__Problem details__:
Reproduce every one of the records below word for word, changing nothing and leaving nothing out.

__Data supplied__:
****
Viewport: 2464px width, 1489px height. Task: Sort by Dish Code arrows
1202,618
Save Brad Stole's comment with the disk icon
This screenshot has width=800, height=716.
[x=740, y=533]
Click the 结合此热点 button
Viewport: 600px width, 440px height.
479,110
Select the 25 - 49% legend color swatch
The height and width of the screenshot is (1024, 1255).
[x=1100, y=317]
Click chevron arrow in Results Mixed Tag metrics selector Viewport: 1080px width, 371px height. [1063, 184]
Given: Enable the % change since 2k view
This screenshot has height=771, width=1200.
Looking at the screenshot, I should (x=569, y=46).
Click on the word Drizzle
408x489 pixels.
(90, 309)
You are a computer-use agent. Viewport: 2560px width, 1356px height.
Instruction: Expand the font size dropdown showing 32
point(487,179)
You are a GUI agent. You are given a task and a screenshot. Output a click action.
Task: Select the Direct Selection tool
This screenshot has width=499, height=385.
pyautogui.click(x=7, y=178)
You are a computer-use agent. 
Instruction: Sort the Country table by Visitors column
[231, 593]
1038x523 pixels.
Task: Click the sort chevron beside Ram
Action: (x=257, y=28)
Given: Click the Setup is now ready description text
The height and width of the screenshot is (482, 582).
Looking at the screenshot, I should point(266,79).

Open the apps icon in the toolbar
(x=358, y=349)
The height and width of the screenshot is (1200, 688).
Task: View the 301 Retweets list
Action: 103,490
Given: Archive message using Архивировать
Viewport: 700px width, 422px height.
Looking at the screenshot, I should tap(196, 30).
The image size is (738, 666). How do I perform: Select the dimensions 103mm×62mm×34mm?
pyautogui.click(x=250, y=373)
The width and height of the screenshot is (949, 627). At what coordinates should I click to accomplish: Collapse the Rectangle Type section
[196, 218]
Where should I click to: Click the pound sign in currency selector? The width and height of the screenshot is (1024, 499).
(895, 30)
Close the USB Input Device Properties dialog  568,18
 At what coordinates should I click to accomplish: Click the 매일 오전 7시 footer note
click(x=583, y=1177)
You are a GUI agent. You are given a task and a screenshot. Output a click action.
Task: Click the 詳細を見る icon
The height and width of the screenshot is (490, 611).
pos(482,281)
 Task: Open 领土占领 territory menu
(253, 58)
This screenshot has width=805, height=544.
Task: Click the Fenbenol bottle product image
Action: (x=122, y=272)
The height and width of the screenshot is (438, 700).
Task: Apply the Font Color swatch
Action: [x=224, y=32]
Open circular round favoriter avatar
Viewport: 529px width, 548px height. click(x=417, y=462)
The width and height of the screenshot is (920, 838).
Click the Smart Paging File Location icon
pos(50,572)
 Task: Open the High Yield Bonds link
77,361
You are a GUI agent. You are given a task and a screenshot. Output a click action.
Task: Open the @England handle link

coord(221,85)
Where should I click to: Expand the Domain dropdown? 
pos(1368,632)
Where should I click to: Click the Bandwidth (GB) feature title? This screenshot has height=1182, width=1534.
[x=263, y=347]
****
__Problem solution__:
Viewport: 2464px width, 1489px height. Task: Sort by Dish Code arrows
1202,618
Save Brad Stole's comment with the disk icon
This screenshot has width=800, height=716.
[x=740, y=533]
Click the 结合此热点 button
Viewport: 600px width, 440px height.
479,110
Select the 25 - 49% legend color swatch
The height and width of the screenshot is (1024, 1255).
[x=1100, y=317]
Click chevron arrow in Results Mixed Tag metrics selector Viewport: 1080px width, 371px height. [1063, 184]
Given: Enable the % change since 2k view
This screenshot has height=771, width=1200.
Looking at the screenshot, I should (x=569, y=46).
Click on the word Drizzle
408x489 pixels.
(90, 309)
You are a computer-use agent. Viewport: 2560px width, 1356px height.
Instruction: Expand the font size dropdown showing 32
point(487,179)
You are a GUI agent. You are given a task and a screenshot. Output a click action.
Task: Select the Direct Selection tool
This screenshot has width=499, height=385.
pyautogui.click(x=7, y=178)
You are a computer-use agent. 
Instruction: Sort the Country table by Visitors column
[231, 593]
1038x523 pixels.
Task: Click the sort chevron beside Ram
Action: (x=257, y=28)
Given: Click the Setup is now ready description text
The height and width of the screenshot is (482, 582).
Looking at the screenshot, I should point(266,79).

Open the apps icon in the toolbar
(x=358, y=349)
The height and width of the screenshot is (1200, 688).
Task: View the 301 Retweets list
Action: 103,490
Given: Archive message using Архивировать
Viewport: 700px width, 422px height.
Looking at the screenshot, I should tap(196, 30).
The image size is (738, 666). How do I perform: Select the dimensions 103mm×62mm×34mm?
pyautogui.click(x=250, y=373)
The width and height of the screenshot is (949, 627). At what coordinates should I click to accomplish: Collapse the Rectangle Type section
[196, 218]
Where should I click to: Click the pound sign in currency selector? The width and height of the screenshot is (1024, 499).
(895, 30)
Close the USB Input Device Properties dialog  568,18
 At what coordinates should I click to accomplish: Click the 매일 오전 7시 footer note
click(x=583, y=1177)
You are a GUI agent. You are given a task and a screenshot. Output a click action.
Task: Click the 詳細を見る icon
The height and width of the screenshot is (490, 611).
pos(482,281)
 Task: Open 领土占领 territory menu
(253, 58)
This screenshot has width=805, height=544.
Task: Click the Fenbenol bottle product image
Action: (x=122, y=272)
The height and width of the screenshot is (438, 700).
Task: Apply the Font Color swatch
Action: [x=224, y=32]
Open circular round favoriter avatar
Viewport: 529px width, 548px height. click(x=417, y=462)
The width and height of the screenshot is (920, 838).
Click the Smart Paging File Location icon
pos(50,572)
 Task: Open the High Yield Bonds link
77,361
You are a GUI agent. You are given a task and a screenshot. Output a click action.
Task: Open the @England handle link

coord(221,85)
Where should I click to: Expand the Domain dropdown? 
pos(1368,632)
Where should I click to: Click the Bandwidth (GB) feature title? This screenshot has height=1182, width=1534.
[x=263, y=347]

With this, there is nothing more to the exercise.